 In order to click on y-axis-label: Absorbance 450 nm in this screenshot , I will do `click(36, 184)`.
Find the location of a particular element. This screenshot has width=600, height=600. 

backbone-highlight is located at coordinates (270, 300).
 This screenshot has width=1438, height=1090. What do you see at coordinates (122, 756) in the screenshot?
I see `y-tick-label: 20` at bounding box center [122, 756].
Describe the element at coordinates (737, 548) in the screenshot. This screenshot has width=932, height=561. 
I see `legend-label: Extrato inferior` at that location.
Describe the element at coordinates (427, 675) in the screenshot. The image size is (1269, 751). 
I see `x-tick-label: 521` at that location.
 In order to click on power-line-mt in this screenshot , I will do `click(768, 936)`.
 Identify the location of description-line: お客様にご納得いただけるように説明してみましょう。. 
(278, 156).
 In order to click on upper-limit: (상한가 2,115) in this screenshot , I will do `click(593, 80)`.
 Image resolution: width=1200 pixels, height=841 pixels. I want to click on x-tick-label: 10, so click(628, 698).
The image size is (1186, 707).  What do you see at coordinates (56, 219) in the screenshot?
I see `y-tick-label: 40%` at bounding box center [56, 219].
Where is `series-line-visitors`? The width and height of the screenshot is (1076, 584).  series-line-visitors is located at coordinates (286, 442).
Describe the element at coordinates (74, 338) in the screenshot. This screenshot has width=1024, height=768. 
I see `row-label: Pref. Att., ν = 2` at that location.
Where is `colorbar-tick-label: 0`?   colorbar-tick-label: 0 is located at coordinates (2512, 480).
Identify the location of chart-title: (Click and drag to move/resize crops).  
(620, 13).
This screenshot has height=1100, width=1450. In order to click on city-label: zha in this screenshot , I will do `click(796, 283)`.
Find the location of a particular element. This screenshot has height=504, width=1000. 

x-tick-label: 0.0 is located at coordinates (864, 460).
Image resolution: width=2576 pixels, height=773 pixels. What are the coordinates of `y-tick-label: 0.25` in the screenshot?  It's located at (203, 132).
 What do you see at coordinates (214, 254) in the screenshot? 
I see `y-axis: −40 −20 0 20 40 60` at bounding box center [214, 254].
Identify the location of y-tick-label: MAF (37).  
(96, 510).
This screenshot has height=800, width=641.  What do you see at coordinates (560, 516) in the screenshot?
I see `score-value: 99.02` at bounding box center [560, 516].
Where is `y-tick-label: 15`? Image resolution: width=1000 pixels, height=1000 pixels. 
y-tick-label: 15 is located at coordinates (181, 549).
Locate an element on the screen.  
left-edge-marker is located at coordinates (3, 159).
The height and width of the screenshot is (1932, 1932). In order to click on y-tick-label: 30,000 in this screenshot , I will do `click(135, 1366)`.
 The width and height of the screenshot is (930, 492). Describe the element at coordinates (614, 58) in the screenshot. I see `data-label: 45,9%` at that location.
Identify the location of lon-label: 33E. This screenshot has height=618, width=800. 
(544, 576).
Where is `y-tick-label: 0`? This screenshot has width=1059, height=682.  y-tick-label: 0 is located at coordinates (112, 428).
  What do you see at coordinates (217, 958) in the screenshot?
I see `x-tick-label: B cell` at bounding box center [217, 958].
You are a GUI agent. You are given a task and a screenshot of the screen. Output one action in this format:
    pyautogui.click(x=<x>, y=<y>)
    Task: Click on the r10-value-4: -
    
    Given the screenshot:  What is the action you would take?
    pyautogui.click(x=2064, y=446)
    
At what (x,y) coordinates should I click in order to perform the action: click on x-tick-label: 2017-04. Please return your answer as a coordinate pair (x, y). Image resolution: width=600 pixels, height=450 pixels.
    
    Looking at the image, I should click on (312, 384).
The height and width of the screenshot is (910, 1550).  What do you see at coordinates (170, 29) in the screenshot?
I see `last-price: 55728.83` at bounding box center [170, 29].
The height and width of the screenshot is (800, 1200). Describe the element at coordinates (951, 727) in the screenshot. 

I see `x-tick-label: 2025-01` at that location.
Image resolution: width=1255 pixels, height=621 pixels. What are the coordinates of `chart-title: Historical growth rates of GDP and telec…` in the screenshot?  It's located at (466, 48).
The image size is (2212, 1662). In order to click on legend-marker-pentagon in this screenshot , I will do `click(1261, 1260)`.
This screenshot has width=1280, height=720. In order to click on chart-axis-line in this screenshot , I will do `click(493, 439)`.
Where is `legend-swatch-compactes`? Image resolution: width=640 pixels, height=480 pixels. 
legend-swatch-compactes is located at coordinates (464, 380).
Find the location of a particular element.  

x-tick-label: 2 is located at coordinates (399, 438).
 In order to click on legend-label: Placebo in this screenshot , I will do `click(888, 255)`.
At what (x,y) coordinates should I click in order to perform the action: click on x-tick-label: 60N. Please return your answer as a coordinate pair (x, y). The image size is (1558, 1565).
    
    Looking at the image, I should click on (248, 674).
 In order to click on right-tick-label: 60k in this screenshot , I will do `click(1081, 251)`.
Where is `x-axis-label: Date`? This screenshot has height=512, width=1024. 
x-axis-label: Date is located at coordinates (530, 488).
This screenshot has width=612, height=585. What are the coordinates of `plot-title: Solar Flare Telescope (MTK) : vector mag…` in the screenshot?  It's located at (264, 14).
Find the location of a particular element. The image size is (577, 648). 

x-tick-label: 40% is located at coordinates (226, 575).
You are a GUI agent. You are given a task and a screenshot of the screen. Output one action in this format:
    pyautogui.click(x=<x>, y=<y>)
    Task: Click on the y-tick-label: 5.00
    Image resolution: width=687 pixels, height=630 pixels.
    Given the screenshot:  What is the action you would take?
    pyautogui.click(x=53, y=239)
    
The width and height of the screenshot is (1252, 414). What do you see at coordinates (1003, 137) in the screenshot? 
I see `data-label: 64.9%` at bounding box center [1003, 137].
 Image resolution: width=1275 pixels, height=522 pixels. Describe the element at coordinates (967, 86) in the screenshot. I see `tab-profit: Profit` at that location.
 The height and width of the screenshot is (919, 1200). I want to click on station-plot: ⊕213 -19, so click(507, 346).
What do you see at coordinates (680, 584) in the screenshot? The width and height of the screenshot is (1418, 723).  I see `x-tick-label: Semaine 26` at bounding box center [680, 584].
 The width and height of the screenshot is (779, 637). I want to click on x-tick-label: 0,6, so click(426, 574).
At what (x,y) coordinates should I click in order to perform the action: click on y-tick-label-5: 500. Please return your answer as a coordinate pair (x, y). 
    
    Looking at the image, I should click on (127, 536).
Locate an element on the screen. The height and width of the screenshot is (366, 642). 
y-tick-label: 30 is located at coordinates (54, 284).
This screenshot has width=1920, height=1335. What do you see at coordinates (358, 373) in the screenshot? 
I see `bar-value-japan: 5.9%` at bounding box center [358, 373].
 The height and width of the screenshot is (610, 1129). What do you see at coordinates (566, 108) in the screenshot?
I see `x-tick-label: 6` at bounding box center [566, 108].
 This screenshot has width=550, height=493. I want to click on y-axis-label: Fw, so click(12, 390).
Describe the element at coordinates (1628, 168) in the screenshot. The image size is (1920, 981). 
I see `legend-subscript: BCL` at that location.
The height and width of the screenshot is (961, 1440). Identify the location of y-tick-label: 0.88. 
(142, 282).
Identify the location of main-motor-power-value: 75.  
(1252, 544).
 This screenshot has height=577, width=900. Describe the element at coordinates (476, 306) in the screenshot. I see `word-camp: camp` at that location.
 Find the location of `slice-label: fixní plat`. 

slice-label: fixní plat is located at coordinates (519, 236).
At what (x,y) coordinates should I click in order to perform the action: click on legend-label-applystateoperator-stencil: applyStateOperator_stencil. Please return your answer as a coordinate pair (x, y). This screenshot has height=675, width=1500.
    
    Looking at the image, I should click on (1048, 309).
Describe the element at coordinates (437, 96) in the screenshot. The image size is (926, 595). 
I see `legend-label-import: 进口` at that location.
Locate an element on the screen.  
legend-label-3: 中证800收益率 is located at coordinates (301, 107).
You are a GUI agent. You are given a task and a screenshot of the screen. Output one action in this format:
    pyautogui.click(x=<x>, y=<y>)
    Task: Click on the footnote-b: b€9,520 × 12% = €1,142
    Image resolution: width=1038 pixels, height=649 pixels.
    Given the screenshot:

◆ EXERCISE
Print the lines of the listing from the line containing "Describe the element at coordinates (1628, 168)" through the line containing "(142, 282).", reproducing them precisely, with both of those lines included.

◆ EXERCISE RESULT
Describe the element at coordinates (1628, 168) in the screenshot. The image size is (1920, 981). 
I see `legend-subscript: BCL` at that location.
The height and width of the screenshot is (961, 1440). Identify the location of y-tick-label: 0.88. 
(142, 282).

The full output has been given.